I have this regex in Javascript to remove words with 3 letters or less:
srcText = srcText.replace(/\s[a-z]{1,3}\s/gi,'');
It works but when two consecutives matches are found, the 2nd isn't affected:
Ex.:
"... this is one sample of a text ... "
' one ' and ' a ' won't be affected unless I run the code one more time:
srcText = srcText.replace(/\s[a-z]{1,3}\s/gi,'');
So I'd have to run the code n times, n being the consecutives matches in srcText.
for testing purpose:
http://regexpal.com/
sample text:
http://www.gutenberg.org/files/521/521-0.txt (say, 4th paragraph)
Is my regex missing something or javascript won't allow this kind of recursiveness?
JavaScript's regular expressions (and most others too) support the \b escape sequence, which matches (zero-width) word boundaries. In your expression, simply replace the two \s with \b and it will work.
Note that "word boundary" also applies around dashes, dots, etc.
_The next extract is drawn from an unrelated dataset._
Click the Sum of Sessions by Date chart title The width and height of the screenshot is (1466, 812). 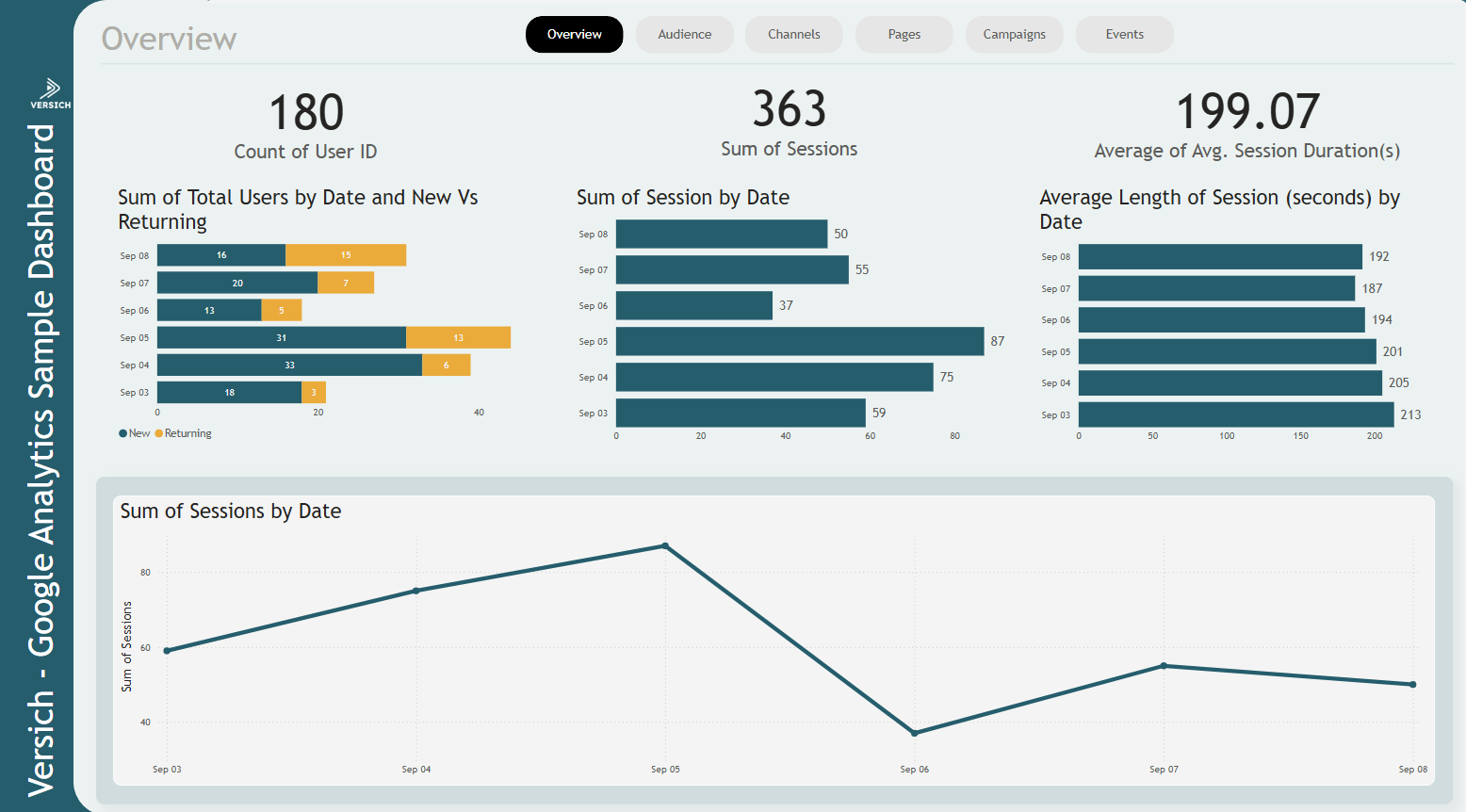231,511
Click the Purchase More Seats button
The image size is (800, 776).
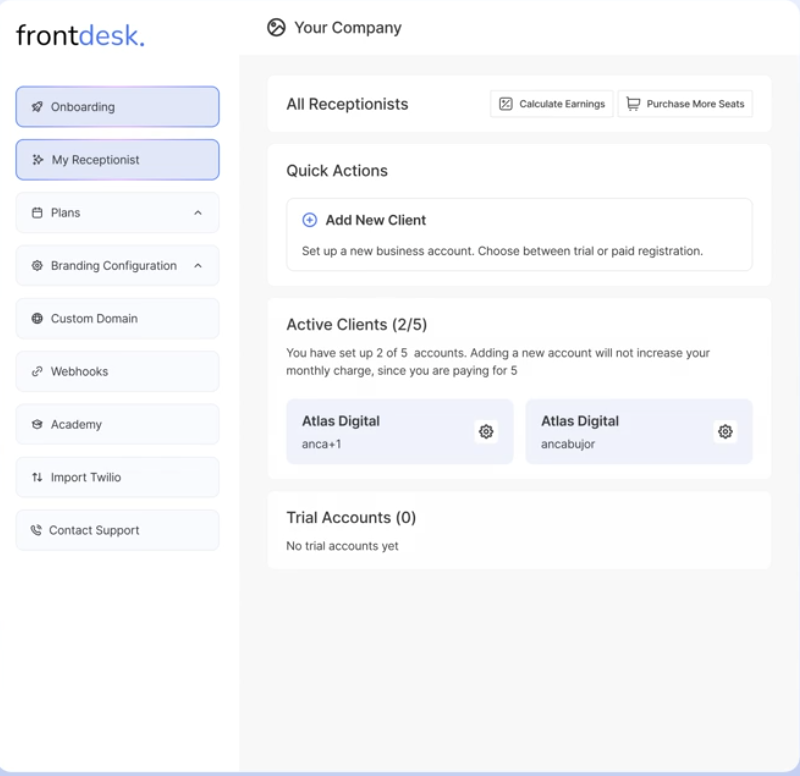685,104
So this-test - more. will have boundaries at: |this|-|test| - |more|. Usually this is desirable, but it is a difference in behaviour from \s which is worth knowing about.
As noted by Sam in the comments, a word boundary is identified as:
(^\w|\w\W|\W\w|\w$)
that is, a non-word character followed by a word character, or a word character followed by a non-word character, where the start and end of the string are taken as non-word characters. (but note that \b is zero-width, so it isn't just a shorthand for that expression)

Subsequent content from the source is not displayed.